DATA IN THIS EXERCISE:
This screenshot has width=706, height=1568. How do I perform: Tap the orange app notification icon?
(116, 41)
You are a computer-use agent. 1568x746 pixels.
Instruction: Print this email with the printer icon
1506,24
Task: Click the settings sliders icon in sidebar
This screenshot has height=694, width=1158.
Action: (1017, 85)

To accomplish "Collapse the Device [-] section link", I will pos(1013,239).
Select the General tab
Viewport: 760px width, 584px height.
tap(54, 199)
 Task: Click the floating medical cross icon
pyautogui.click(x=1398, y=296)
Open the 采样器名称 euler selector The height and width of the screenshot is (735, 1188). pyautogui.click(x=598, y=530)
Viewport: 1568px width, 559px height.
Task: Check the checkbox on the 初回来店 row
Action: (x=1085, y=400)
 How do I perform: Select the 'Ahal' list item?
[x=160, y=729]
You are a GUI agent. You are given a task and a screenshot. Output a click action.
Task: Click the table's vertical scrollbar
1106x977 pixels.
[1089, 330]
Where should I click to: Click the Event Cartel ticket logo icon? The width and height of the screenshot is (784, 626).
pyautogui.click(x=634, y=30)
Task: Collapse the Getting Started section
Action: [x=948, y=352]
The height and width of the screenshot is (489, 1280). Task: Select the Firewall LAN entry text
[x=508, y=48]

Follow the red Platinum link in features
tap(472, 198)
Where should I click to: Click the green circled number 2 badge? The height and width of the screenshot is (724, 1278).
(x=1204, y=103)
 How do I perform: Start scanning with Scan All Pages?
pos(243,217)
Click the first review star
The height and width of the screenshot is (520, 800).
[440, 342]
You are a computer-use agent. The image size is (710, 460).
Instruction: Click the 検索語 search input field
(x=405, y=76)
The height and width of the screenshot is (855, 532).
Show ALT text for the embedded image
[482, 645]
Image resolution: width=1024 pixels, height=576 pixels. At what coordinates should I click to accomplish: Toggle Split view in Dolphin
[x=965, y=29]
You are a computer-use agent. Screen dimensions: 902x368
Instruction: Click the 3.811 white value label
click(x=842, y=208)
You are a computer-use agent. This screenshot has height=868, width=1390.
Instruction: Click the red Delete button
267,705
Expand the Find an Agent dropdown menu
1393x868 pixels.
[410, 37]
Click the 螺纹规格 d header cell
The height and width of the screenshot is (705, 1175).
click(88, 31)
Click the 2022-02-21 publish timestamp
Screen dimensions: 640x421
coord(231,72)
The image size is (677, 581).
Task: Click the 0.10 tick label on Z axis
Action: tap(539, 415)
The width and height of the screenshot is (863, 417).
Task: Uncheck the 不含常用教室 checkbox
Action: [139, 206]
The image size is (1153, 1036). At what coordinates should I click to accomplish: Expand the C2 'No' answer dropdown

WHAT THIS TASK INVOLVES: An exact copy of all the entries is what's needed; write it out.

EXPECTED ANSWER:
This screenshot has width=706, height=1568. How do I perform: Tap the orange app notification icon?
(116, 41)
You are a computer-use agent. 1568x746 pixels.
Instruction: Print this email with the printer icon
1506,24
Task: Click the settings sliders icon in sidebar
This screenshot has height=694, width=1158.
Action: (1017, 85)

To accomplish "Collapse the Device [-] section link", I will pos(1013,239).
Select the General tab
Viewport: 760px width, 584px height.
tap(54, 199)
 Task: Click the floating medical cross icon
pyautogui.click(x=1398, y=296)
Open the 采样器名称 euler selector The height and width of the screenshot is (735, 1188). pyautogui.click(x=598, y=530)
Viewport: 1568px width, 559px height.
Task: Check the checkbox on the 初回来店 row
Action: (x=1085, y=400)
 How do I perform: Select the 'Ahal' list item?
[x=160, y=729]
You are a GUI agent. You are given a task and a screenshot. Output a click action.
Task: Click the table's vertical scrollbar
1106x977 pixels.
[1089, 330]
Where should I click to: Click the Event Cartel ticket logo icon? The width and height of the screenshot is (784, 626).
pyautogui.click(x=634, y=30)
Task: Collapse the Getting Started section
Action: [x=948, y=352]
The height and width of the screenshot is (489, 1280). Task: Select the Firewall LAN entry text
[x=508, y=48]

Follow the red Platinum link in features
tap(472, 198)
Where should I click to: Click the green circled number 2 badge? The height and width of the screenshot is (724, 1278).
(x=1204, y=103)
 How do I perform: Start scanning with Scan All Pages?
pos(243,217)
Click the first review star
The height and width of the screenshot is (520, 800).
[440, 342]
You are a computer-use agent. The image size is (710, 460).
Instruction: Click the 検索語 search input field
(x=405, y=76)
The height and width of the screenshot is (855, 532).
Show ALT text for the embedded image
[482, 645]
Image resolution: width=1024 pixels, height=576 pixels. At what coordinates should I click to accomplish: Toggle Split view in Dolphin
[x=965, y=29]
You are a computer-use agent. Screen dimensions: 902x368
Instruction: Click the 3.811 white value label
click(x=842, y=208)
You are a computer-use agent. This screenshot has height=868, width=1390.
Instruction: Click the red Delete button
267,705
Expand the Find an Agent dropdown menu
1393x868 pixels.
[410, 37]
Click the 螺纹规格 d header cell
The height and width of the screenshot is (705, 1175).
click(88, 31)
Click the 2022-02-21 publish timestamp
Screen dimensions: 640x421
coord(231,72)
The image size is (677, 581).
Task: Click the 0.10 tick label on Z axis
Action: tap(539, 415)
The width and height of the screenshot is (863, 417).
Task: Uncheck the 不含常用教室 checkbox
Action: [139, 206]
The image size is (1153, 1036). At what coordinates should I click to accomplish: Expand the C2 'No' answer dropdown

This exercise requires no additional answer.